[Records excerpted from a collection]

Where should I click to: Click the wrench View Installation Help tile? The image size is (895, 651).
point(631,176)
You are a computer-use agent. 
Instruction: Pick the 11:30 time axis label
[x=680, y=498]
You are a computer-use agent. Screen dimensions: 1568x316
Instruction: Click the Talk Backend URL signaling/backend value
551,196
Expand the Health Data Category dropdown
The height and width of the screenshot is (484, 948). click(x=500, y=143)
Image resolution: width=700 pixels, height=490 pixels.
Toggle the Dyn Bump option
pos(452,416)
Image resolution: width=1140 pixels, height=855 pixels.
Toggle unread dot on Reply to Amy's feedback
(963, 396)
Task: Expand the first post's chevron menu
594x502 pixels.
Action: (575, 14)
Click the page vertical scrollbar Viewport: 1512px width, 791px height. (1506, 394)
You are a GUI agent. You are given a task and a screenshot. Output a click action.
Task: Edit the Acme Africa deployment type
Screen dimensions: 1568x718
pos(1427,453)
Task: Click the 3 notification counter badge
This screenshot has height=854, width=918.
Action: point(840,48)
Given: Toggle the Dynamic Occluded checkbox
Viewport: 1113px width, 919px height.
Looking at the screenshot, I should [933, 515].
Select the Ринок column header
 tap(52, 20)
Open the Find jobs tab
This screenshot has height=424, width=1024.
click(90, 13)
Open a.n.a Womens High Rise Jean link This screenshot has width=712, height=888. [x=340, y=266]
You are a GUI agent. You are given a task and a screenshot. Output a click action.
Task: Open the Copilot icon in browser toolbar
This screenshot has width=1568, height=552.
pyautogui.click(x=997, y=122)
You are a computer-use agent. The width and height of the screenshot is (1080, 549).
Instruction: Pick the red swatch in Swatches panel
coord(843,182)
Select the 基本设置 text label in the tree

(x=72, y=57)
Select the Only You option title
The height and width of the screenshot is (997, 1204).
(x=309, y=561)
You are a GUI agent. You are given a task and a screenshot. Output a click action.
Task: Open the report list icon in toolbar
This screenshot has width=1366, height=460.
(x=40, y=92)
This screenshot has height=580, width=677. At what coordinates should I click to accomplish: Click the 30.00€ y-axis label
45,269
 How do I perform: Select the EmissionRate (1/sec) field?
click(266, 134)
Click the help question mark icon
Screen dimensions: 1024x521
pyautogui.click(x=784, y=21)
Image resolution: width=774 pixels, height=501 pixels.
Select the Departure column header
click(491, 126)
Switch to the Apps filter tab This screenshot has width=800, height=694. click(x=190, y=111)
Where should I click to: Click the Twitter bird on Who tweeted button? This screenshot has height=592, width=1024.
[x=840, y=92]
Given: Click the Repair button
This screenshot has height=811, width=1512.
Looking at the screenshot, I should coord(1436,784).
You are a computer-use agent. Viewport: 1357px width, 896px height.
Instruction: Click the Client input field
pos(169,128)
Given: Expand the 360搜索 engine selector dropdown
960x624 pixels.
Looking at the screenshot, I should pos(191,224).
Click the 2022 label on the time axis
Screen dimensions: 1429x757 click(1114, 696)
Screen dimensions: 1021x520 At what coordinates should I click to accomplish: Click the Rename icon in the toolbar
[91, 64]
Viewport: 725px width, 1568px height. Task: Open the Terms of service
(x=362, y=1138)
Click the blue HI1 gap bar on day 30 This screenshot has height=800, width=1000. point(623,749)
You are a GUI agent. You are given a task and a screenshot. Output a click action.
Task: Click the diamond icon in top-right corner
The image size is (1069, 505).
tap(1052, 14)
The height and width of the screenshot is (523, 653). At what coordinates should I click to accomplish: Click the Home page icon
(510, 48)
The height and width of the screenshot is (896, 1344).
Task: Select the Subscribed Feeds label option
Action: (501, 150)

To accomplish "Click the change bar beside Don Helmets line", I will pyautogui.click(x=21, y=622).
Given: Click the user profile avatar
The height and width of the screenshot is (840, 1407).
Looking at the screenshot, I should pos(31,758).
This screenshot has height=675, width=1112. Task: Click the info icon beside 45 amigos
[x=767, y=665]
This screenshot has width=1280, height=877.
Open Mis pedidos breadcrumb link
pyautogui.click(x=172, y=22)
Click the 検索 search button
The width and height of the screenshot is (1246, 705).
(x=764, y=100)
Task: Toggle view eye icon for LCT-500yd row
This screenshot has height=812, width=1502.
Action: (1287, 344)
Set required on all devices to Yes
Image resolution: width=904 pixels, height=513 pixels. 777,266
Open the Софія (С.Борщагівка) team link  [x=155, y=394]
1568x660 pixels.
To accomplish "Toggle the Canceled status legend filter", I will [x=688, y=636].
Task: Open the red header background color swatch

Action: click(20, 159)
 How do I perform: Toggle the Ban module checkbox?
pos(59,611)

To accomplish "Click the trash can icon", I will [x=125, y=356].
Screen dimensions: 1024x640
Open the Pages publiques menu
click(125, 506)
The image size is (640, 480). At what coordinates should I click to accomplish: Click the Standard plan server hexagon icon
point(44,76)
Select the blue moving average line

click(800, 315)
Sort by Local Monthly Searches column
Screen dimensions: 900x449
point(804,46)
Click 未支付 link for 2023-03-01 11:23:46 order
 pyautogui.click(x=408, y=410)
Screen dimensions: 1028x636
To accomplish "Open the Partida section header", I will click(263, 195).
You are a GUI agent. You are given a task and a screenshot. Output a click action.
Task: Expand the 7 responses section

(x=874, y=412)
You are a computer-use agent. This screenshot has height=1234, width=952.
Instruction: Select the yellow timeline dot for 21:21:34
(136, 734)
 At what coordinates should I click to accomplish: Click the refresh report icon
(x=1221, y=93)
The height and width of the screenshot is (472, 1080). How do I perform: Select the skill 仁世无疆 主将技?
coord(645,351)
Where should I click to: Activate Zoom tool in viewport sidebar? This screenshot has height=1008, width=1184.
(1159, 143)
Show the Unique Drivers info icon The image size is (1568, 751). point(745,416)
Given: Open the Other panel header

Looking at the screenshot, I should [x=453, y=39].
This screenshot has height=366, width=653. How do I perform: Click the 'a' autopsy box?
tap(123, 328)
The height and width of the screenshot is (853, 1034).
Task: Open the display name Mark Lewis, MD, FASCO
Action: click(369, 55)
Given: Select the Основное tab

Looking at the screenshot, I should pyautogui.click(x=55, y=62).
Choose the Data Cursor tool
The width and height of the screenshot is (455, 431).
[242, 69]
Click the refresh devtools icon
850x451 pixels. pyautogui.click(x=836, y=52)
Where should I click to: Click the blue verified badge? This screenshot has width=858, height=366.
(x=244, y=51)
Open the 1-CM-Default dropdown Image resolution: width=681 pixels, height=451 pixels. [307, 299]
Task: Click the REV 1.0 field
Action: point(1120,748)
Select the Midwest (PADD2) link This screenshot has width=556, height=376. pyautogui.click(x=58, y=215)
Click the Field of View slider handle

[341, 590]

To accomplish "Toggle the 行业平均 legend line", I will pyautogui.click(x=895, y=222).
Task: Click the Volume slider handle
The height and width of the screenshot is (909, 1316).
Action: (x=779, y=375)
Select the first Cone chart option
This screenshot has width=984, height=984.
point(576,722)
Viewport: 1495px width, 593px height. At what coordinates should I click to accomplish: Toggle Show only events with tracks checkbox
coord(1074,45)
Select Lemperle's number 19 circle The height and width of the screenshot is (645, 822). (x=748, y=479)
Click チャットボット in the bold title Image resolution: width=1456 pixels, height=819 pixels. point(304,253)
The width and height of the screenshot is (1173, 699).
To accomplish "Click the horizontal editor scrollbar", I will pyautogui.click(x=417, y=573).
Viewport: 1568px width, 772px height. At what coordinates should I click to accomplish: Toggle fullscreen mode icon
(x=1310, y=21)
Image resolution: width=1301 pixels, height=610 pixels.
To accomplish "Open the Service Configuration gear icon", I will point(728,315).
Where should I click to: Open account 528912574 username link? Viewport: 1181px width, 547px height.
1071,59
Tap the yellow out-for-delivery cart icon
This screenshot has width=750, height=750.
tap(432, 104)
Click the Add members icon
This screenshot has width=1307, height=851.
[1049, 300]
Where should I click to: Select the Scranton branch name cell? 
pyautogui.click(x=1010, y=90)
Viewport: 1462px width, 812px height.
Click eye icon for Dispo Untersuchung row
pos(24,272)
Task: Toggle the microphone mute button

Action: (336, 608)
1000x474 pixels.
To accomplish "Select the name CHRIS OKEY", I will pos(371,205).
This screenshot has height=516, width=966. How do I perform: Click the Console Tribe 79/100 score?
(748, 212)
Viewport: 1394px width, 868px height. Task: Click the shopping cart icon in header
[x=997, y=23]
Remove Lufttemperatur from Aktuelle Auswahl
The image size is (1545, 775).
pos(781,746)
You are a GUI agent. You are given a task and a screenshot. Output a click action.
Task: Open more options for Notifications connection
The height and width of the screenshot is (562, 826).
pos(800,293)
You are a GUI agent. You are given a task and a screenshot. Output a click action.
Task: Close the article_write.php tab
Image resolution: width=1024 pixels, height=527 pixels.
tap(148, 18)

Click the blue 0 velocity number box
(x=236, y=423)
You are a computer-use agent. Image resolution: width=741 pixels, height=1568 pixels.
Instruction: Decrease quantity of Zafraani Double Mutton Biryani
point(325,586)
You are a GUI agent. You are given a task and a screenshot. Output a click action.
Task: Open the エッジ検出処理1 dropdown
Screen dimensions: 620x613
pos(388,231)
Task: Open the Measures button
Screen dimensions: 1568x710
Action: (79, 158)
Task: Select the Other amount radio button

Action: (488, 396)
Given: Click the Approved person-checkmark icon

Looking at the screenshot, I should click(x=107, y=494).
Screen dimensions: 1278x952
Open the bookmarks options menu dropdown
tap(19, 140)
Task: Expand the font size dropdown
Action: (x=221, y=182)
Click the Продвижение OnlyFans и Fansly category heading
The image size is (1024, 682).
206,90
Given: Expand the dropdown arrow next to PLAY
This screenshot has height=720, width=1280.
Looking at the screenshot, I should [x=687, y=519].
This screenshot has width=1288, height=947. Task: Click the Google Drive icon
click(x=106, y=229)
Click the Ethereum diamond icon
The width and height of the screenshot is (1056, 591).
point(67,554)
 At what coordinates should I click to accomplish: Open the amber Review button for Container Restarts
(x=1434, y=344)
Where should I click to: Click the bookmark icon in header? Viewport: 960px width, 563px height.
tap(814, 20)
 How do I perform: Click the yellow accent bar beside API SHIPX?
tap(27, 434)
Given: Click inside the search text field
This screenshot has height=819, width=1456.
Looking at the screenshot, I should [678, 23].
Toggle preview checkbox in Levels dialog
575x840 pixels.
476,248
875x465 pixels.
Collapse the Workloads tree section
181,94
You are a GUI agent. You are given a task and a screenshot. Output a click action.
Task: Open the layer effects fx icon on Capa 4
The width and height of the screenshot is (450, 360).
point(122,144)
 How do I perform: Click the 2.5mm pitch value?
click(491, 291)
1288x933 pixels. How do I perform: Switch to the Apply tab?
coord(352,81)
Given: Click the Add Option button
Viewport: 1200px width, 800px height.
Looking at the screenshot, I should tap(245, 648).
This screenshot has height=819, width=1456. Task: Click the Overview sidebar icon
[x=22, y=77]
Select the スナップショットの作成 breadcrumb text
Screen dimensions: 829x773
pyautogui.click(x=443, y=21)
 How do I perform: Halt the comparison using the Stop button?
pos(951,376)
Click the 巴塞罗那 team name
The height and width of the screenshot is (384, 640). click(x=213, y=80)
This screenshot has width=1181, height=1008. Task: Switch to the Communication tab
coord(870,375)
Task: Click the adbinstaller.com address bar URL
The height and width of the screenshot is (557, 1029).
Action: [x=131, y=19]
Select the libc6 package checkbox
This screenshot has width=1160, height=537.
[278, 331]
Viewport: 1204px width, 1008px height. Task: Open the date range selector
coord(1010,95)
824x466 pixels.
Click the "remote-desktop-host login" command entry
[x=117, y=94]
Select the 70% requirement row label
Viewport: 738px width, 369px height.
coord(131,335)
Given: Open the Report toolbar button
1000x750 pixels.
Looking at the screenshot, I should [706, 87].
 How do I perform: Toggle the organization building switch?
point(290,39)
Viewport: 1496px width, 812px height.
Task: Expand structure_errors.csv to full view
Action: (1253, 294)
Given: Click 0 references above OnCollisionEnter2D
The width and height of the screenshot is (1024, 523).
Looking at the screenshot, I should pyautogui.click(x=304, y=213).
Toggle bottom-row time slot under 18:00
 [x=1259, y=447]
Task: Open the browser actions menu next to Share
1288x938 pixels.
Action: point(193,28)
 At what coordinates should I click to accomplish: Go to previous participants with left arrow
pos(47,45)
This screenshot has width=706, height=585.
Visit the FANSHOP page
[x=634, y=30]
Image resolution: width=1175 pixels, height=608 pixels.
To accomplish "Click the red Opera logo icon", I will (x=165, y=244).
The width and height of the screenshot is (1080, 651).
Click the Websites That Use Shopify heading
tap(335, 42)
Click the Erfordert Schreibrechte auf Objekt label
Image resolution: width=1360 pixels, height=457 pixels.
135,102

Task description: Look through the data above and report every line in which "legend" appears.

Exercise solution:
To accomplish "Toggle the Canceled status legend filter", I will [x=688, y=636].
To accomplish "Toggle the 行业平均 legend line", I will pyautogui.click(x=895, y=222).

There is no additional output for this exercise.